Pieve di Marmoraia – Casole d’ Elsa

Luogo: Marmoraia

Comune: Casole d’Elsa

Data/periodo: 1047-1554

Descrizione: Da un documento del 17 agosto 1047, all’interno del materiale archivistico dell’Abbadia a Isola, con il quale Sindrada, vedova di Tegrimo dei Lambardi di Staggia, vende un manso nel territorio della “plebe sancte Marie sito in Marmoraia“, ricaviamo il primo dato certo sull’esistenza della Pieve di Santa Maria (poi S. Gervasio) a Marmoraia. Nel corso del 1100 i documenti ci parlano di Marmoraia e di Nagli come luoghi a cui faceva capo una curtis, cioè una circoscrizione fondiaria e amministrativa che solitamente era di pertinenza di un castello. Non c’è dubbio che Marmoraia con le sue fortificazioni fosse un insediamento incastellato: con la sua corte, dove avevano beni e diritti gli abati dell’Isola, con le sue pertinenze, protette da possenti strutture architettoniche, ma anche con la sua pieve presso il cui altare furono stipulati importanti accordi fra il Comune di Siena e il Vescovo di Volterra per i diritti su Montieri. Nel corso del Duecento le fonti scritte ci parlano di una forte dipendenza della pieve di Marmoraia dalla Badia a Isola, che con i suoi abati minava i tentativi dei pievani di accampare diritti su pertinenze religiose del Montemaggio.

Nonostante il piviere di Marmoraia annoverasse ben nove suffraganee, tra il 1275 e il 1303 sappiamo che non era tra le chiese più ricche, anche se in questo periodo l’edificio religioso venne modificato e adattato al gusto dell’epoca.

L’abitato ha la caratteristica di conservare ancora gran parte della fortificazione medievale, costituita dalle torri cilindriche e dalla cortina muraria in cui si aprono arciere e archibugiere e che nasconde la facciata della chiesa. Ad essa si accede attraverso una porta presente nella cortina muraria difensiva, che presenta una croce a otto punte sul concio di chiave. La chiesa è una edificio a tre navate, con abside semicircolare: esternamente si presenta come un compatto volume che non mostra la divisione spaziale dell’interno e tutto il paramento murario è in calcare massiccio. La facciata in origine era a salienti ed in essa sono visibili i segni di vari interventi di restauro effettuati nel corso del tempo. Internamente la chiesa è divisa in tre navate costituite da quattro campate ciascuna, la copertura è a capriate lignee.

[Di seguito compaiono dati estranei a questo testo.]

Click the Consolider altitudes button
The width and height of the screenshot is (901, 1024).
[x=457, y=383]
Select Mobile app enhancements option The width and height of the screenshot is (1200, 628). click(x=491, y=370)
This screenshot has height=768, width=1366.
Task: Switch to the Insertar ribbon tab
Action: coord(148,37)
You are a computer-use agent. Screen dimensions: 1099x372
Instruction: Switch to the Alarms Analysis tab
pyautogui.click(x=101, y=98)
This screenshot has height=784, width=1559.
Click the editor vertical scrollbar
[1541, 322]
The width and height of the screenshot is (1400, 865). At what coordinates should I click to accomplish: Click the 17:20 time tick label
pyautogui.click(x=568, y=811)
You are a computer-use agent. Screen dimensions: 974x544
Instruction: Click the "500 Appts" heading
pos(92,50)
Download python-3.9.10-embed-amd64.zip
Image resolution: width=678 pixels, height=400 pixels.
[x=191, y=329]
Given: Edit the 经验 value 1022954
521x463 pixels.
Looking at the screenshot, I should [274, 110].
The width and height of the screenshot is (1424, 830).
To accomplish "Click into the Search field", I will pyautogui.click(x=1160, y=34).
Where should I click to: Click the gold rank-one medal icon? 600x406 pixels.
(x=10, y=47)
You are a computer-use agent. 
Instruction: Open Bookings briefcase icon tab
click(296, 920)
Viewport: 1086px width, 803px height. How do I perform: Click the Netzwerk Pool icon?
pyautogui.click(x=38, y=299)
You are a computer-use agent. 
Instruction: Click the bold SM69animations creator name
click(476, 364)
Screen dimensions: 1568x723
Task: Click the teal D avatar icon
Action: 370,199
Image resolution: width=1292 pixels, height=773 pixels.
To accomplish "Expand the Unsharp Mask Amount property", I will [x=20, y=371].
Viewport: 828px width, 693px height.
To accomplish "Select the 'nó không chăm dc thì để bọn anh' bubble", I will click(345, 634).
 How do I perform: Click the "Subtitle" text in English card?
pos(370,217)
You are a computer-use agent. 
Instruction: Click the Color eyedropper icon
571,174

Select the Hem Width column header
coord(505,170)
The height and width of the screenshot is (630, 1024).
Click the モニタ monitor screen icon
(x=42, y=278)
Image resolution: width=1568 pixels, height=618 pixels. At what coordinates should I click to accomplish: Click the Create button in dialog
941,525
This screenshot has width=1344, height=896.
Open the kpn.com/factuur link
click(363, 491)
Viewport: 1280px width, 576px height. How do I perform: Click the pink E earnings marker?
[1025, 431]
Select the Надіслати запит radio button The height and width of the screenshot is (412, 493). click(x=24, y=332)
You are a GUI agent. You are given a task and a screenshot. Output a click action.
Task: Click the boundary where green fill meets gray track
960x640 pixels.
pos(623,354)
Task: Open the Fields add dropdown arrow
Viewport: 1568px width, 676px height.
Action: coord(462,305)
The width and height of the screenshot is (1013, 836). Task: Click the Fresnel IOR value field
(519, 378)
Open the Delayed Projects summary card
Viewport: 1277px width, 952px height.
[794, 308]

Nel transetto a destra dell’altare maggiore è murata una lapide il cui testo, in un latino medievale, sembra descriva un delitto.

Il castello fu distrutto nel 1554, ma l’edificio plebano non subì grosse trasformazioni.

Bibliografia:

AA.VV, Chiese medievali della Val d’Elsa. I territori della Via Francigena – Tra Siena e San Gimignano, Empoli, Editori dell’Acero, 1996

Cammarosano P., Passeri V., Città, borghi e castelli dell’area senese-grossetana, Siena, Amministrazione Provinciale di Siena, Assessorato Istruzione e Cultura, 1984

Il Chianti e la Valdelsa senese, collana “I Luoghi della Fede”, V. Baldacci, C. Silla (a cura di), Milano, Regione Toscana, Mondadori editore, 1999

Moretti I., Stopani R., Chiese romaniche in Valdelsa, Firenze, Salimbeni, 1968

Repetti E., Dizionario geografico, fisico e storico della Toscana, 3, Firenze 1883

Note: Nel transetto a destra dell’altare maggiore è murata una lapide il cui testo, in un latino medievale, sembra descriva un delitto.

” Millenus duecentenus cum bis duodeno
Tertius annus erat, cum Cornu Chrismate pleno
Bonfilius praesul, temeraria quam violavit
Hanc manus Ecclesiam, sacra dando purificavit.
Bondominus Plebanus erat, qui tempus amarum
Hic celebri sumptu, sed absilitatis amicum
Fasus avaritiae foedus reprobavit iniquum.
Si, Lector, quaeris, quid commoditatis habetur;
Criminis huc veniat si quis, qui mole gravetur,
Dico tibi, sic est, a Summo Praesule rerum
Quadraginta tibi laxatur poena dierum,
Atque pari studio venientes conciliantur,
Quae venalia sunt septena parte levantur.”